The „Haus der Geschichte der Republik Österreich" will have four aspects, to be discussed in some detail: 1) Museum with exhibitions; 2) Research network; 3) Data storage; 4) Services.
Economic history will be used as an example and in it mining history will have a special place. Local companies, their products and the captains of industry are important for society. So far, little research has been done on important events, such as the gradual change from guided economy to market economy, the influence of the Marshall plan and the „Staatsvertrag", or the availability of raw materials (ore, water, oil, and wood).
The study of the archives of the allied nations (the four occupants, Americans, British, French and Russians) would be of great interest, and company archives in Austria should be studied and preserved.

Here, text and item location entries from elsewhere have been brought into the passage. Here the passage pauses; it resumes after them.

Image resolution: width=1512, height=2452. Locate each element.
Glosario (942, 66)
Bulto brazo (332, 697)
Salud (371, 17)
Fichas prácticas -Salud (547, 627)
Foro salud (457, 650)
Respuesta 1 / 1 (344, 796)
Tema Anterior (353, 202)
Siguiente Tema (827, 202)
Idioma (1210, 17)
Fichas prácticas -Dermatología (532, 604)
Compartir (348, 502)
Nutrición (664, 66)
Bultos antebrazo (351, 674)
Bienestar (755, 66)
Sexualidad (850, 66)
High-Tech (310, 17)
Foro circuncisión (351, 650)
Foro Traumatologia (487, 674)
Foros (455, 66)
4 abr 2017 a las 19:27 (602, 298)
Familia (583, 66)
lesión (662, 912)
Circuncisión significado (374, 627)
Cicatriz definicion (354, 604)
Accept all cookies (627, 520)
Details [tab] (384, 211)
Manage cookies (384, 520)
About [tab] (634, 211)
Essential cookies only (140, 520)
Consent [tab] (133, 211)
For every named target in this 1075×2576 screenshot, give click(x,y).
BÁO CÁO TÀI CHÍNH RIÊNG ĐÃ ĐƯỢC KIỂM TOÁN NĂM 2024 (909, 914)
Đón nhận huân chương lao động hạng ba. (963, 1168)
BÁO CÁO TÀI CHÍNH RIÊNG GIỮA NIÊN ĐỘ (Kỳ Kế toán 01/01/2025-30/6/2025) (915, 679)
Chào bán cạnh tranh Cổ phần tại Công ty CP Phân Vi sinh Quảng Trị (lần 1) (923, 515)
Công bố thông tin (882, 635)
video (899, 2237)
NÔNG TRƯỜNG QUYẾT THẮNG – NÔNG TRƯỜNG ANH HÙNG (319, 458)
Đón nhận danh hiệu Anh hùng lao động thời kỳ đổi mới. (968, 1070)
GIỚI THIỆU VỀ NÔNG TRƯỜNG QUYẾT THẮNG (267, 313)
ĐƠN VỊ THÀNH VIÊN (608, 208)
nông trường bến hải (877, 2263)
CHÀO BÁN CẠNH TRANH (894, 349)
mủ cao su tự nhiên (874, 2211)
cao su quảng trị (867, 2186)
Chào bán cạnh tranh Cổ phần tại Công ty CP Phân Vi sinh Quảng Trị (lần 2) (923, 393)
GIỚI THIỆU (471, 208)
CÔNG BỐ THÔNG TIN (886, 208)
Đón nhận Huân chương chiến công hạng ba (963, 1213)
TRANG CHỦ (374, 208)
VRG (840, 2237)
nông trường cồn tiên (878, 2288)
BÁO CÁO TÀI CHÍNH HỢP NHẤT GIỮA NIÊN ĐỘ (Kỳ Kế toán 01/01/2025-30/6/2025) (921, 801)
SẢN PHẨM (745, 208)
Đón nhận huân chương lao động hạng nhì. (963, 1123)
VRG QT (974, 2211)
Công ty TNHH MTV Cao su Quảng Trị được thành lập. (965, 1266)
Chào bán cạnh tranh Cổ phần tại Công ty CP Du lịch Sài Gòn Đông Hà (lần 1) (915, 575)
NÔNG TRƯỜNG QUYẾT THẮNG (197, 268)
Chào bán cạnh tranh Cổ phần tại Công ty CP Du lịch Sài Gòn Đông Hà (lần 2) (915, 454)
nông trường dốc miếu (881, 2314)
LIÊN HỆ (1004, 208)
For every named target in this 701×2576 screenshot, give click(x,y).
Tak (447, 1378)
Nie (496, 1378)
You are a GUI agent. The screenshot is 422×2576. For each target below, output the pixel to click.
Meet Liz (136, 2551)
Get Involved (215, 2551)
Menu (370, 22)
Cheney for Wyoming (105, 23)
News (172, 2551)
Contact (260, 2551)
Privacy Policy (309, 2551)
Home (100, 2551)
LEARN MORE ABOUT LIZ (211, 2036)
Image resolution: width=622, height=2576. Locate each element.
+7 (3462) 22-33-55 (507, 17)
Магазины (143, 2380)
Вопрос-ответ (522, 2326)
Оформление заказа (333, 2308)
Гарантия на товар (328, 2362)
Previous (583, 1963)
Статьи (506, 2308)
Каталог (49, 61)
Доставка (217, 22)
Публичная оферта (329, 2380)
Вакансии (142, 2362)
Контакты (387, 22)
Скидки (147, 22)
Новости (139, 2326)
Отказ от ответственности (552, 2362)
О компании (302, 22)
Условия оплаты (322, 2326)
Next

The institutes for economical history are to pay attention to this problem.
Of special interest are the external contacts of the different regions of Austria, e.g., Steiermark and Carinthia with northern Italy and Slovenia; Tyrol and Vorarlberg with southern Germany, northern Italy and Switzerland; Salzburg and Upper Austria with Bavaria; and Lower Austria and Burgenland with Hungary, the Czech Republic and Slovakia.